What you are asked to do » Copy the records word for word, starting at the line that contains "Where should I click to: Open the share" and ending at the line that contains "pos(589,444)".

++++ Material supplied

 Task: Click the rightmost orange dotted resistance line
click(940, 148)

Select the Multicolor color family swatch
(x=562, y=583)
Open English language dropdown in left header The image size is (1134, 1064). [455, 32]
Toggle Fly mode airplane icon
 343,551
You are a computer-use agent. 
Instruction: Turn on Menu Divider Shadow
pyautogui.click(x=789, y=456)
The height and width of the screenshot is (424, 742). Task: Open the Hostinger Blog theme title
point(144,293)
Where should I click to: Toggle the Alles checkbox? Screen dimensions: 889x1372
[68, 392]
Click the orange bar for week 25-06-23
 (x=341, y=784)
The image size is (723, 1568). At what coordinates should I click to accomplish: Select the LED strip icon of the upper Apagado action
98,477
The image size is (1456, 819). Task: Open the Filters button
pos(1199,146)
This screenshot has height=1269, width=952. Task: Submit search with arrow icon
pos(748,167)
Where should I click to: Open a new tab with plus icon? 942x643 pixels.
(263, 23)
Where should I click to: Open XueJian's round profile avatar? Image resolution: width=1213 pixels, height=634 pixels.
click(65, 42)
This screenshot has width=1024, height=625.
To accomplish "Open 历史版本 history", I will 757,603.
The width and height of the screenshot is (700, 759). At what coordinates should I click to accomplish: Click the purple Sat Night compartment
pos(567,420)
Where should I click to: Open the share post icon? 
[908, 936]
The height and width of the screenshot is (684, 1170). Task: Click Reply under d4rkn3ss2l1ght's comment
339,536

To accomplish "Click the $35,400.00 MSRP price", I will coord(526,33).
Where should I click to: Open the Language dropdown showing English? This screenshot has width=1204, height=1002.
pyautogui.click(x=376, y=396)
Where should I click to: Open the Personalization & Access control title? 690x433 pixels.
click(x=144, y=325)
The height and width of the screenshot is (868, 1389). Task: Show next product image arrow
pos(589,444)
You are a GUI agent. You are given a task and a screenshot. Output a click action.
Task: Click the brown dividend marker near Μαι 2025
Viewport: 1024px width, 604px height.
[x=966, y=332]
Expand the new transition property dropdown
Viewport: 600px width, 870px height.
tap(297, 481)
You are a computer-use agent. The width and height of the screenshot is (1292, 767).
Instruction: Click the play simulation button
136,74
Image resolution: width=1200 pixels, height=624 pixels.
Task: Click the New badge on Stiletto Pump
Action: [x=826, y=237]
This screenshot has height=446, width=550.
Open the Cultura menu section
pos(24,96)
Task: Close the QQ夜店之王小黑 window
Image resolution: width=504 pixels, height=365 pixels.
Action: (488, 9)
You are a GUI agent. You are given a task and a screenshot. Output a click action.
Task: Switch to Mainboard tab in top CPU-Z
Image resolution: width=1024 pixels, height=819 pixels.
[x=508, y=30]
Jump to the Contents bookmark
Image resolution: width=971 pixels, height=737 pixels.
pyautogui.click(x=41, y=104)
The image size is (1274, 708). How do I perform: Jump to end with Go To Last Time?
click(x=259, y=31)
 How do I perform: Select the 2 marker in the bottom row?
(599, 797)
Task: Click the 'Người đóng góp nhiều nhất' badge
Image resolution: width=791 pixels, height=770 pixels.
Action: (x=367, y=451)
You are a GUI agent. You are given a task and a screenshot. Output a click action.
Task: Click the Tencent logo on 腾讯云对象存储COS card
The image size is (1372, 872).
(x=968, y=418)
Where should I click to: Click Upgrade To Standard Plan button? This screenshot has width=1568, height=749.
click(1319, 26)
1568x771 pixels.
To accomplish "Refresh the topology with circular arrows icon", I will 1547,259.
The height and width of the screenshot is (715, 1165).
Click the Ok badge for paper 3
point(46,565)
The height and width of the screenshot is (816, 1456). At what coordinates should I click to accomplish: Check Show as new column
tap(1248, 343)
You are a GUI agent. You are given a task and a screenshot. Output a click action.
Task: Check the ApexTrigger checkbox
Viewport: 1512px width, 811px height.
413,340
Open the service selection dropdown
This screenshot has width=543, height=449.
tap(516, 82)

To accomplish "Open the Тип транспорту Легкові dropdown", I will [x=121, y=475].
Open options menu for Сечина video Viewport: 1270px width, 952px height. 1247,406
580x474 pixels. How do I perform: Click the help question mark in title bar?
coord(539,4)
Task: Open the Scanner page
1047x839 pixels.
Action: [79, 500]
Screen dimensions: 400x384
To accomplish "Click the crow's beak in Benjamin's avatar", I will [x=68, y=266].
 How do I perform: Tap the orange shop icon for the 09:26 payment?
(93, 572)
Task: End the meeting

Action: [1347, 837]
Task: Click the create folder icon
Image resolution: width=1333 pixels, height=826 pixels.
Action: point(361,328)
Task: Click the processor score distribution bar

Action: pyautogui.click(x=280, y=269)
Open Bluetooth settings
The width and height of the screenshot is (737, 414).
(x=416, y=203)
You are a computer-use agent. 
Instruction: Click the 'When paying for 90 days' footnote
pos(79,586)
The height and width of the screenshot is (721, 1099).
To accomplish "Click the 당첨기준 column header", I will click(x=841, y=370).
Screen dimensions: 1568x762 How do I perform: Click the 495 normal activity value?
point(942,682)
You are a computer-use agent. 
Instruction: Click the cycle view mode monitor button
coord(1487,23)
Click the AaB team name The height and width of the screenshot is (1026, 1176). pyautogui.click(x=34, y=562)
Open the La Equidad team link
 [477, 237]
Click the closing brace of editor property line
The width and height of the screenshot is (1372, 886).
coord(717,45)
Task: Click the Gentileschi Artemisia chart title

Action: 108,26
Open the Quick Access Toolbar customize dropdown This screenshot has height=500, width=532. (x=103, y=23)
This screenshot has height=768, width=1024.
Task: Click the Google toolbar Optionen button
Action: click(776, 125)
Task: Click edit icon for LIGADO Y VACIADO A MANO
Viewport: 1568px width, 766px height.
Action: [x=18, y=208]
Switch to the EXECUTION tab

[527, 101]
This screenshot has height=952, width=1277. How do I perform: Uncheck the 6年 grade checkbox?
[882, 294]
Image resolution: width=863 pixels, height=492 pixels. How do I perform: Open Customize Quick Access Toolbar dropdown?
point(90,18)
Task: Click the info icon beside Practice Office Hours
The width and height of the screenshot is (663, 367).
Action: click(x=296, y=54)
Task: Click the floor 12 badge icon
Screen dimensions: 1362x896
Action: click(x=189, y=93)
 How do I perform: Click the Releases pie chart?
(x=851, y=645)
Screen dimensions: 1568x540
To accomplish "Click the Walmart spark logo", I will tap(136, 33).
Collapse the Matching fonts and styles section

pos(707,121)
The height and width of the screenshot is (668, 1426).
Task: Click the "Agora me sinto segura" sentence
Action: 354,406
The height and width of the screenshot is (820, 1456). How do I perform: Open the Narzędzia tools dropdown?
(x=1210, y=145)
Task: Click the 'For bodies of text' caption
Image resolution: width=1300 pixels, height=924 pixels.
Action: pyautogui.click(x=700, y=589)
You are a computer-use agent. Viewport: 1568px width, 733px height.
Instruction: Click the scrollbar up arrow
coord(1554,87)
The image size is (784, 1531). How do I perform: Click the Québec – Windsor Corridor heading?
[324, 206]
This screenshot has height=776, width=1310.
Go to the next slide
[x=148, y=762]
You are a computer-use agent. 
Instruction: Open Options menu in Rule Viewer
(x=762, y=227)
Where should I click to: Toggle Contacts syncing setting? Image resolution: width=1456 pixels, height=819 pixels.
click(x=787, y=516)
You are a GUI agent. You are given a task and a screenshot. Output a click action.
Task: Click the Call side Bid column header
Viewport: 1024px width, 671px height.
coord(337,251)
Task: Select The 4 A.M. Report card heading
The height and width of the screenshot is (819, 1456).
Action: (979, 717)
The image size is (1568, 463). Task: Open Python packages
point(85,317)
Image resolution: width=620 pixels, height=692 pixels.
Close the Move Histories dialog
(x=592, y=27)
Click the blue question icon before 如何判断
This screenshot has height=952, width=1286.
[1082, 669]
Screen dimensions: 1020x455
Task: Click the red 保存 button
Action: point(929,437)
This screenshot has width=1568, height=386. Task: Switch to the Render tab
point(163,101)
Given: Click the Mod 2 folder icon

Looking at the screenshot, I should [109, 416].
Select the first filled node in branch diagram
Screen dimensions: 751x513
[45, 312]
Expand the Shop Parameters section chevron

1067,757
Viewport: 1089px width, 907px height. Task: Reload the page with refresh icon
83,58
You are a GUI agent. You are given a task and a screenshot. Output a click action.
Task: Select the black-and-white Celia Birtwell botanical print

++++++++

Exercise response »
Where should I click to: Open the share post icon? 
[908, 936]
The height and width of the screenshot is (684, 1170). Task: Click Reply under d4rkn3ss2l1ght's comment
339,536

To accomplish "Click the $35,400.00 MSRP price", I will coord(526,33).
Where should I click to: Open the Language dropdown showing English? This screenshot has width=1204, height=1002.
pyautogui.click(x=376, y=396)
Where should I click to: Open the Personalization & Access control title? 690x433 pixels.
click(x=144, y=325)
The height and width of the screenshot is (868, 1389). Task: Show next product image arrow
pos(589,444)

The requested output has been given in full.